Legalize marijuana for medical uses | Columnists


There was such a stigma associated with cannabis that respectable people were reluctant to acknowledge that anyone they knew used pot. In 1992, presidential candidate Bill Clinton apologetically admitted in an interview that he had tried marijuana as a college student, but “didn’t inhale.” At that time the idea that the humble weed might have any redeeming health benefits was pretty much off the radar of public opinion.

Meanwhile, a handful of brave physicians and scientists persevered with their research and have broadened our understanding of cannabis and its effects. In the 1960s, scientists in Israel discovered the major psychoactive compound in cannabis: tetrahydrocannabinol (THC). In a search for how THC and other cannabinoid ingredients work, researchers came upon the body’s endocannabinoid system. They found that the endocannabinoid system regulates many bodily functions, including memory and cognition, digestion, immune response and inflammation, appetite, pain, blood pressure and bone growth.

It is believed that the chemical compounds in the cannabis plant interact with endocannabinoid receptors in order to help maintain a state of equilibrium in the body.

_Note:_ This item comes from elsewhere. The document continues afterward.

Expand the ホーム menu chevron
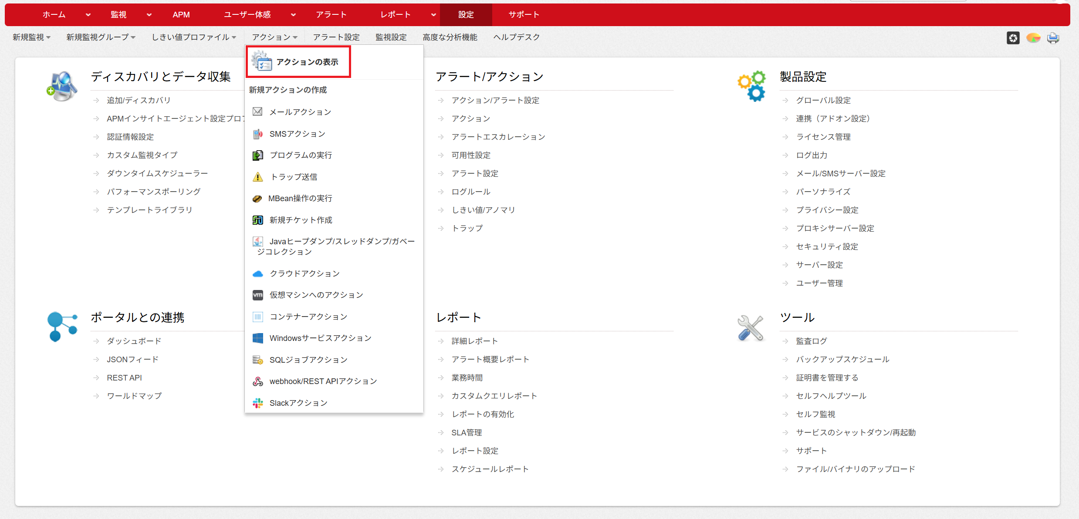Viewport: 1079px width, 519px height. pyautogui.click(x=88, y=15)
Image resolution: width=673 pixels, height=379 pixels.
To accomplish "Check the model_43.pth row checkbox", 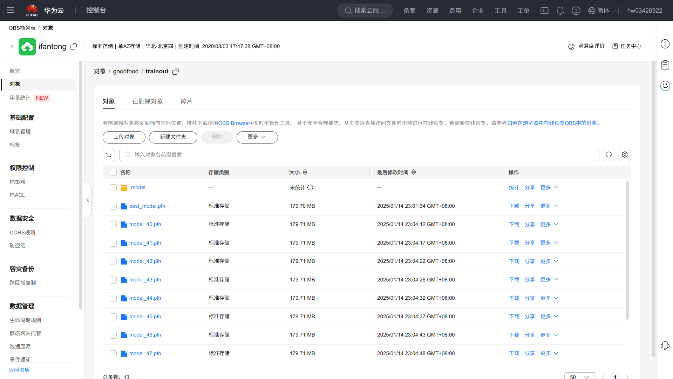I will coord(113,280).
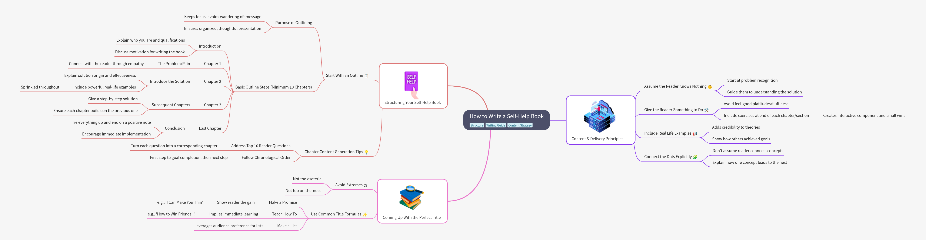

The two cannabis compounds most familiar to us are THC and CBD (cannabidiol). In addition to being psychoactive, THC has been shown to be potent at reducing inflammation, relieving pain and aiding sleep. CBD is recognized for reducing inflammation, and relieving pain and nausea, as well as its calming and antidepressant effects. In Cannabis Pharmacy (2017), Michael Backes cites research showing the effectiveness of these compounds either separately or together in treating a wide variety of disorders, many of which are symptoms of COVID-19.